— BEGIN Records provided —
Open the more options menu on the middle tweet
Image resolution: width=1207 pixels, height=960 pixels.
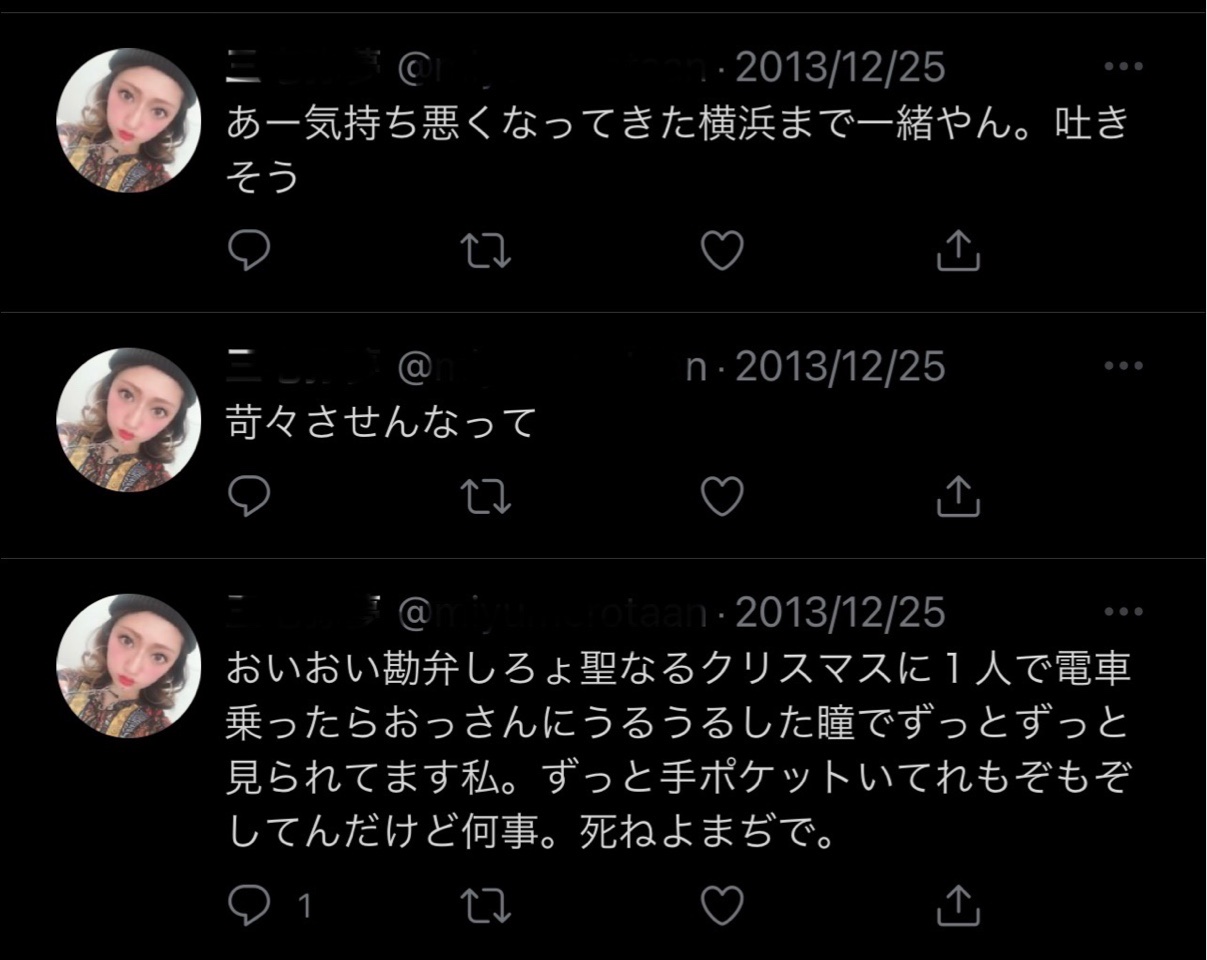pos(1125,366)
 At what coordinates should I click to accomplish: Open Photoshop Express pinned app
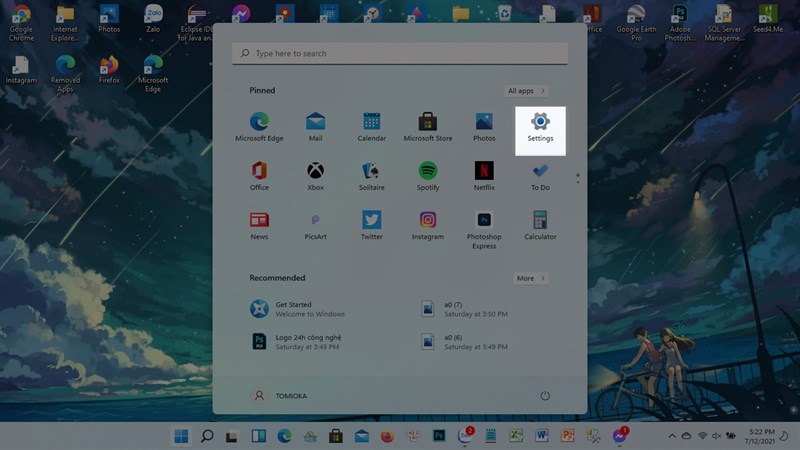coord(484,230)
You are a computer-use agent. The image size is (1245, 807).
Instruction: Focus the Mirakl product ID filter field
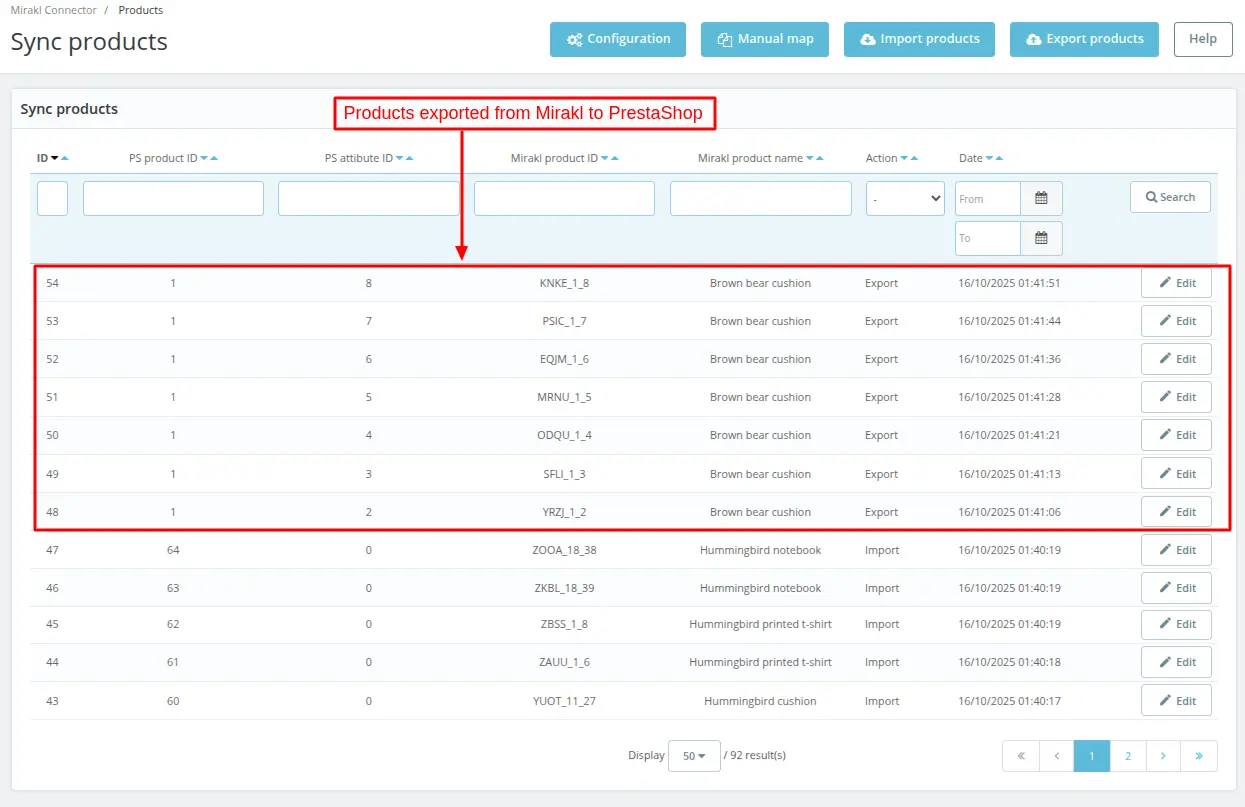point(564,199)
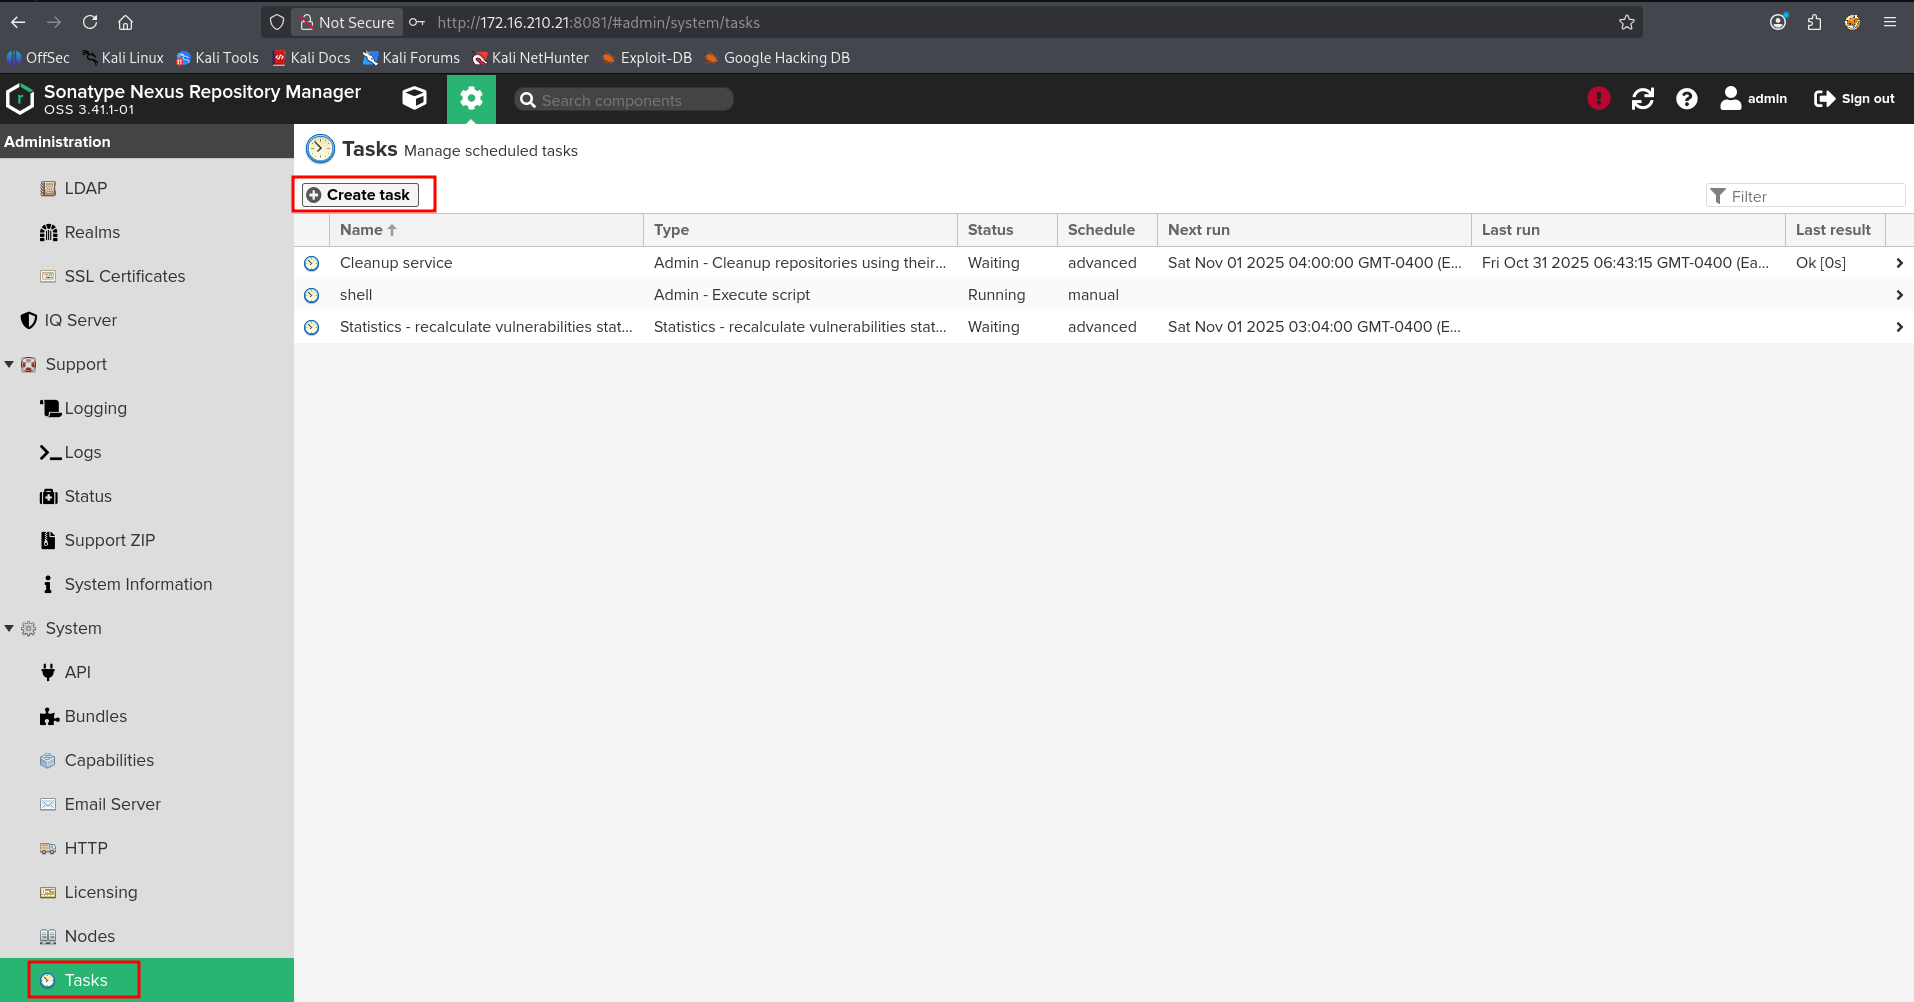Open Capabilities in the sidebar
Viewport: 1914px width, 1002px height.
(109, 760)
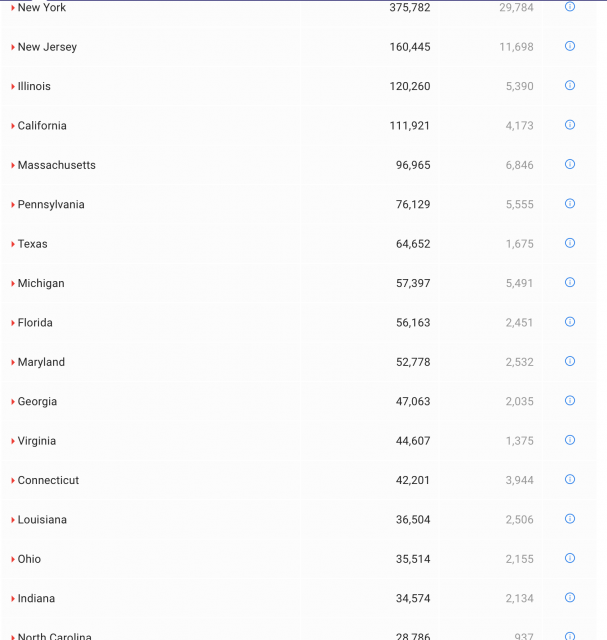Expand Connecticut using its red arrow

click(13, 481)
— END Records provided —
- **Your instructions**
Please pull every line of text from the material above, word for word, and leave the pictures out of your answer.

- **Written solution**
Open the more options menu on the middle tweet
Image resolution: width=1207 pixels, height=960 pixels.
pos(1125,366)
 At what coordinates should I click to accomplish: Open Photoshop Express pinned app
coord(484,230)
You are a computer-use agent. The image size is (1245, 807).
Instruction: Focus the Mirakl product ID filter field
point(564,199)
Open Capabilities in the sidebar
Viewport: 1914px width, 1002px height.
(109, 760)
Expand Connecticut using its red arrow

click(13, 481)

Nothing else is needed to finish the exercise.